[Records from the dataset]
-- Start --

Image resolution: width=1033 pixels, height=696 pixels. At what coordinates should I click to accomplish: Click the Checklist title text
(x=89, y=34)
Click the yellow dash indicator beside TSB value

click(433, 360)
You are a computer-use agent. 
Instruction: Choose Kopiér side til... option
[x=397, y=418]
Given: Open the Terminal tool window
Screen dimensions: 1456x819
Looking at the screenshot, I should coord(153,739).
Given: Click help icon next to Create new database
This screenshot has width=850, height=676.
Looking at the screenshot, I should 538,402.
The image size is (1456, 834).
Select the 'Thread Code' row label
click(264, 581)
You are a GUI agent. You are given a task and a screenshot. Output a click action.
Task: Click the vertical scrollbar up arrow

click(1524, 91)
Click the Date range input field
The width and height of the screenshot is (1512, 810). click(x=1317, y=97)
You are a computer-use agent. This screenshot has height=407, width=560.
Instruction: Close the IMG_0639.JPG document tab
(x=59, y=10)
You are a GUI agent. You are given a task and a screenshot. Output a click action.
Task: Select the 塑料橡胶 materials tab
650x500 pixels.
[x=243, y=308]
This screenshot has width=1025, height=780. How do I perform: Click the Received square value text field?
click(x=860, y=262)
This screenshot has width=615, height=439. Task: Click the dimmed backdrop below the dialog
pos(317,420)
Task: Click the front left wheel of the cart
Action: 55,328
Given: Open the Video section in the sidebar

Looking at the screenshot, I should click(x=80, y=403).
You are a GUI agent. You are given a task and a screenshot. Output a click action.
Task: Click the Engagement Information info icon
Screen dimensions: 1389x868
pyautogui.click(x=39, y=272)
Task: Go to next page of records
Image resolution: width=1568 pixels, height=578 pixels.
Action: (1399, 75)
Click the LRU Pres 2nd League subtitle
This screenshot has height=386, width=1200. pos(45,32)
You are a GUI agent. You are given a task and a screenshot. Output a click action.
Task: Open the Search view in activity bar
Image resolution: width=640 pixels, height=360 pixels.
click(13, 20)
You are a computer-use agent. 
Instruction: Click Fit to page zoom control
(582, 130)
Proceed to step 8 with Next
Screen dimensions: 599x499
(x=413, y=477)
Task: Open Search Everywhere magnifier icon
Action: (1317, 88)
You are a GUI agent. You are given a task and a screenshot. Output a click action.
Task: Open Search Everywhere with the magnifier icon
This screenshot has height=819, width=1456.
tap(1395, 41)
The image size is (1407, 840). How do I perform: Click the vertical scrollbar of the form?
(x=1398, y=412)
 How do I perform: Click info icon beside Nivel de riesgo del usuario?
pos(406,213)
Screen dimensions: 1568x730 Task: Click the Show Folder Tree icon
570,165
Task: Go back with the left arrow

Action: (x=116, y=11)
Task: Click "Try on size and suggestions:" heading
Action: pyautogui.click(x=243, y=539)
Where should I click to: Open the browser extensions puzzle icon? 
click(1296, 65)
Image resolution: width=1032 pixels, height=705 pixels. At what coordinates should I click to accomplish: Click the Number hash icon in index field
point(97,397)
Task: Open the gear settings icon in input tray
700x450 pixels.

-- End --

[The task] Copy the whole listing above line for line, changing nothing.

[Response to the exercise]
Image resolution: width=1033 pixels, height=696 pixels. At what coordinates should I click to accomplish: Click the Checklist title text
(x=89, y=34)
Click the yellow dash indicator beside TSB value

click(433, 360)
You are a computer-use agent. 
Instruction: Choose Kopiér side til... option
[x=397, y=418]
Given: Open the Terminal tool window
Screen dimensions: 1456x819
Looking at the screenshot, I should coord(153,739).
Given: Click help icon next to Create new database
This screenshot has width=850, height=676.
Looking at the screenshot, I should 538,402.
The image size is (1456, 834).
Select the 'Thread Code' row label
click(264, 581)
You are a GUI agent. You are given a task and a screenshot. Output a click action.
Task: Click the vertical scrollbar up arrow

click(1524, 91)
Click the Date range input field
The width and height of the screenshot is (1512, 810). click(x=1317, y=97)
You are a computer-use agent. This screenshot has height=407, width=560.
Instruction: Close the IMG_0639.JPG document tab
(x=59, y=10)
You are a GUI agent. You are given a task and a screenshot. Output a click action.
Task: Select the 塑料橡胶 materials tab
650x500 pixels.
[x=243, y=308]
This screenshot has width=1025, height=780. How do I perform: Click the Received square value text field?
click(x=860, y=262)
This screenshot has width=615, height=439. Task: Click the dimmed backdrop below the dialog
pos(317,420)
Task: Click the front left wheel of the cart
Action: 55,328
Given: Open the Video section in the sidebar

Looking at the screenshot, I should click(x=80, y=403).
You are a GUI agent. You are given a task and a screenshot. Output a click action.
Task: Click the Engagement Information info icon
Screen dimensions: 1389x868
pyautogui.click(x=39, y=272)
Task: Go to next page of records
Image resolution: width=1568 pixels, height=578 pixels.
Action: (1399, 75)
Click the LRU Pres 2nd League subtitle
This screenshot has height=386, width=1200. pos(45,32)
You are a GUI agent. You are given a task and a screenshot. Output a click action.
Task: Open the Search view in activity bar
Image resolution: width=640 pixels, height=360 pixels.
click(13, 20)
You are a computer-use agent. 
Instruction: Click Fit to page zoom control
(582, 130)
Proceed to step 8 with Next
Screen dimensions: 599x499
(x=413, y=477)
Task: Open Search Everywhere magnifier icon
Action: (1317, 88)
You are a GUI agent. You are given a task and a screenshot. Output a click action.
Task: Open Search Everywhere with the magnifier icon
This screenshot has height=819, width=1456.
tap(1395, 41)
The image size is (1407, 840). How do I perform: Click the vertical scrollbar of the form?
(x=1398, y=412)
 How do I perform: Click info icon beside Nivel de riesgo del usuario?
pos(406,213)
Screen dimensions: 1568x730 Task: Click the Show Folder Tree icon
570,165
Task: Go back with the left arrow

Action: (x=116, y=11)
Task: Click "Try on size and suggestions:" heading
Action: pyautogui.click(x=243, y=539)
Where should I click to: Open the browser extensions puzzle icon? 
click(1296, 65)
Image resolution: width=1032 pixels, height=705 pixels. At what coordinates should I click to accomplish: Click the Number hash icon in index field
point(97,397)
Task: Open the gear settings icon in input tray
700x450 pixels.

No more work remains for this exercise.